++++ Given records

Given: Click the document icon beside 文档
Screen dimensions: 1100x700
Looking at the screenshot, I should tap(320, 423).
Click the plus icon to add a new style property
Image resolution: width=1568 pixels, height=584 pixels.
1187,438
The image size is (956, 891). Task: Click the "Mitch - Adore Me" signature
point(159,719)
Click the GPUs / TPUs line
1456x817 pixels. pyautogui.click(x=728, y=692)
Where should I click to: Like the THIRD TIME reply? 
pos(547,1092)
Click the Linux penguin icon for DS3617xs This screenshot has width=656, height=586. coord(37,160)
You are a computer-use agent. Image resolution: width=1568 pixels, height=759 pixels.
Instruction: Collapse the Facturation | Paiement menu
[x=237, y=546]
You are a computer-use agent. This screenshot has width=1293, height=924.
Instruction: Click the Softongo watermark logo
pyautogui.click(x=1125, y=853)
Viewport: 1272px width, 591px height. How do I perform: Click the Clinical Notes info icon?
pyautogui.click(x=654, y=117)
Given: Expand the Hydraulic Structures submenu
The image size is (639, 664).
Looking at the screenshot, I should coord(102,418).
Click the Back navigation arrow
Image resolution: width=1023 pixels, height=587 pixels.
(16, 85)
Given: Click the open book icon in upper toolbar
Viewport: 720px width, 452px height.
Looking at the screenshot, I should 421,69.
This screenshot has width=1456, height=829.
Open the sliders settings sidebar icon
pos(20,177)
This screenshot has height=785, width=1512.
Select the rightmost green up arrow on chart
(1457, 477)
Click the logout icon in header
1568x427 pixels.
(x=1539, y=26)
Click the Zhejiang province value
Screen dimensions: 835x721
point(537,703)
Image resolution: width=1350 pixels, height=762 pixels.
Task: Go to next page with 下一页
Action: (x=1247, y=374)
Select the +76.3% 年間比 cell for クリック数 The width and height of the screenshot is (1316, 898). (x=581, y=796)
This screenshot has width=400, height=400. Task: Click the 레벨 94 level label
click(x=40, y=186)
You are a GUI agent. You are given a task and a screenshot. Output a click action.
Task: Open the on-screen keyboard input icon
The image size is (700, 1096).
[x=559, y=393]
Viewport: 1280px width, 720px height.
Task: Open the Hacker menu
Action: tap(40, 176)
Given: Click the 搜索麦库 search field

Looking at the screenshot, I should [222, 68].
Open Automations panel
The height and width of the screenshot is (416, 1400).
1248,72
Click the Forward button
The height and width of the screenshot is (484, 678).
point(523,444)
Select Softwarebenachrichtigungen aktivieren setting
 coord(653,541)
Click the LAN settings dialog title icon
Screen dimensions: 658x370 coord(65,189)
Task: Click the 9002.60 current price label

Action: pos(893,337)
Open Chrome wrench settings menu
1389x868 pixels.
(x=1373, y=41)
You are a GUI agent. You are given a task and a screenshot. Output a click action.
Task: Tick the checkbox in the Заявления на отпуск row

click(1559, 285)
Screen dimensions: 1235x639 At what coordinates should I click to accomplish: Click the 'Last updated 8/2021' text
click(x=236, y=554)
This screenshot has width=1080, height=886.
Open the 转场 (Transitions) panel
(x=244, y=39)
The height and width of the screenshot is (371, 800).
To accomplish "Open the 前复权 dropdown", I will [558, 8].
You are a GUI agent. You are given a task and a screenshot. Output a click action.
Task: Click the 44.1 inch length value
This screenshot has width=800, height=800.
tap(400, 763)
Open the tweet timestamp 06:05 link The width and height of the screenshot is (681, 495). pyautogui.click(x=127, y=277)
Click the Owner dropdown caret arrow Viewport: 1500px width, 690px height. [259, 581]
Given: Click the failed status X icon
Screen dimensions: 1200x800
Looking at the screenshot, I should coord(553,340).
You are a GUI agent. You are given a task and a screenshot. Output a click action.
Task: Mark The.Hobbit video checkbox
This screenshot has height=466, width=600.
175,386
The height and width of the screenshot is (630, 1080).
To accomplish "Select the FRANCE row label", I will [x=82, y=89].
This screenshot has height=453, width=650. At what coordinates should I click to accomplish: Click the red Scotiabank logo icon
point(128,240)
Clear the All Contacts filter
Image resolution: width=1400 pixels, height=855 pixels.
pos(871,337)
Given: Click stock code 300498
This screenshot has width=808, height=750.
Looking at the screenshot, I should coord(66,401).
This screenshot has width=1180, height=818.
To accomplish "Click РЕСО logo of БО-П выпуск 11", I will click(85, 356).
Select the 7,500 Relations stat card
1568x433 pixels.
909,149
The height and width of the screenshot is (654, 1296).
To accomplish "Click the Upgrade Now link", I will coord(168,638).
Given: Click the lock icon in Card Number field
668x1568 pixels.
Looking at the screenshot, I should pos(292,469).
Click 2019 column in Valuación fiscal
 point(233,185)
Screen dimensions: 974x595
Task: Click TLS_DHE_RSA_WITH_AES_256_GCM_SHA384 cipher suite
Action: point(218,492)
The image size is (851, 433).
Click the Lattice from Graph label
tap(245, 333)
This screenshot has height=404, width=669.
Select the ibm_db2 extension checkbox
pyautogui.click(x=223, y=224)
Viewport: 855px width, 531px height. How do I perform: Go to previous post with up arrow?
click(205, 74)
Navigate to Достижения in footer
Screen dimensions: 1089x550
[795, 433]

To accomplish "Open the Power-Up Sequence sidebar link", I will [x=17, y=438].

++++++++

▶ _What you are asked to do_
When you reach the end of the records, set them all down again exactly.

▶ _Exercise solution_
Given: Click the document icon beside 文档
Screen dimensions: 1100x700
Looking at the screenshot, I should tap(320, 423).
Click the plus icon to add a new style property
Image resolution: width=1568 pixels, height=584 pixels.
1187,438
The image size is (956, 891). Task: Click the "Mitch - Adore Me" signature
point(159,719)
Click the GPUs / TPUs line
1456x817 pixels. pyautogui.click(x=728, y=692)
Where should I click to: Like the THIRD TIME reply? 
pos(547,1092)
Click the Linux penguin icon for DS3617xs This screenshot has width=656, height=586. coord(37,160)
You are a computer-use agent. Image resolution: width=1568 pixels, height=759 pixels.
Instruction: Collapse the Facturation | Paiement menu
[x=237, y=546]
You are a computer-use agent. This screenshot has width=1293, height=924.
Instruction: Click the Softongo watermark logo
pyautogui.click(x=1125, y=853)
Viewport: 1272px width, 591px height. How do I perform: Click the Clinical Notes info icon?
pyautogui.click(x=654, y=117)
Given: Expand the Hydraulic Structures submenu
The image size is (639, 664).
Looking at the screenshot, I should coord(102,418).
Click the Back navigation arrow
Image resolution: width=1023 pixels, height=587 pixels.
(16, 85)
Given: Click the open book icon in upper toolbar
Viewport: 720px width, 452px height.
Looking at the screenshot, I should 421,69.
This screenshot has width=1456, height=829.
Open the sliders settings sidebar icon
pos(20,177)
This screenshot has height=785, width=1512.
Select the rightmost green up arrow on chart
(1457, 477)
Click the logout icon in header
1568x427 pixels.
(x=1539, y=26)
Click the Zhejiang province value
Screen dimensions: 835x721
point(537,703)
Image resolution: width=1350 pixels, height=762 pixels.
Task: Go to next page with 下一页
Action: (x=1247, y=374)
Select the +76.3% 年間比 cell for クリック数 The width and height of the screenshot is (1316, 898). (x=581, y=796)
This screenshot has width=400, height=400. Task: Click the 레벨 94 level label
click(x=40, y=186)
You are a GUI agent. You are given a task and a screenshot. Output a click action.
Task: Open the on-screen keyboard input icon
The image size is (700, 1096).
[x=559, y=393]
Viewport: 1280px width, 720px height.
Task: Open the Hacker menu
Action: tap(40, 176)
Given: Click the 搜索麦库 search field

Looking at the screenshot, I should [222, 68].
Open Automations panel
The height and width of the screenshot is (416, 1400).
1248,72
Click the Forward button
The height and width of the screenshot is (484, 678).
point(523,444)
Select Softwarebenachrichtigungen aktivieren setting
 coord(653,541)
Click the LAN settings dialog title icon
Screen dimensions: 658x370 coord(65,189)
Task: Click the 9002.60 current price label

Action: pos(893,337)
Open Chrome wrench settings menu
1389x868 pixels.
(x=1373, y=41)
You are a GUI agent. You are given a task and a screenshot. Output a click action.
Task: Tick the checkbox in the Заявления на отпуск row

click(1559, 285)
Screen dimensions: 1235x639 At what coordinates should I click to accomplish: Click the 'Last updated 8/2021' text
click(x=236, y=554)
This screenshot has width=1080, height=886.
Open the 转场 (Transitions) panel
(x=244, y=39)
The height and width of the screenshot is (371, 800).
To accomplish "Open the 前复权 dropdown", I will [558, 8].
You are a GUI agent. You are given a task and a screenshot. Output a click action.
Task: Click the 44.1 inch length value
This screenshot has width=800, height=800.
tap(400, 763)
Open the tweet timestamp 06:05 link The width and height of the screenshot is (681, 495). pyautogui.click(x=127, y=277)
Click the Owner dropdown caret arrow Viewport: 1500px width, 690px height. [259, 581]
Given: Click the failed status X icon
Screen dimensions: 1200x800
Looking at the screenshot, I should coord(553,340).
You are a GUI agent. You are given a task and a screenshot. Output a click action.
Task: Mark The.Hobbit video checkbox
This screenshot has height=466, width=600.
175,386
The height and width of the screenshot is (630, 1080).
To accomplish "Select the FRANCE row label", I will [x=82, y=89].
This screenshot has height=453, width=650. At what coordinates should I click to accomplish: Click the red Scotiabank logo icon
point(128,240)
Clear the All Contacts filter
Image resolution: width=1400 pixels, height=855 pixels.
pos(871,337)
Given: Click stock code 300498
This screenshot has width=808, height=750.
Looking at the screenshot, I should coord(66,401).
This screenshot has width=1180, height=818.
To accomplish "Click РЕСО logo of БО-П выпуск 11", I will click(85, 356).
Select the 7,500 Relations stat card
1568x433 pixels.
909,149
The height and width of the screenshot is (654, 1296).
To accomplish "Click the Upgrade Now link", I will coord(168,638).
Given: Click the lock icon in Card Number field
668x1568 pixels.
Looking at the screenshot, I should pos(292,469).
Click 2019 column in Valuación fiscal
 point(233,185)
Screen dimensions: 974x595
Task: Click TLS_DHE_RSA_WITH_AES_256_GCM_SHA384 cipher suite
Action: point(218,492)
The image size is (851, 433).
Click the Lattice from Graph label
tap(245, 333)
This screenshot has height=404, width=669.
Select the ibm_db2 extension checkbox
pyautogui.click(x=223, y=224)
Viewport: 855px width, 531px height. How do I perform: Go to previous post with up arrow?
click(205, 74)
Navigate to Достижения in footer
Screen dimensions: 1089x550
[795, 433]

To accomplish "Open the Power-Up Sequence sidebar link", I will [x=17, y=438].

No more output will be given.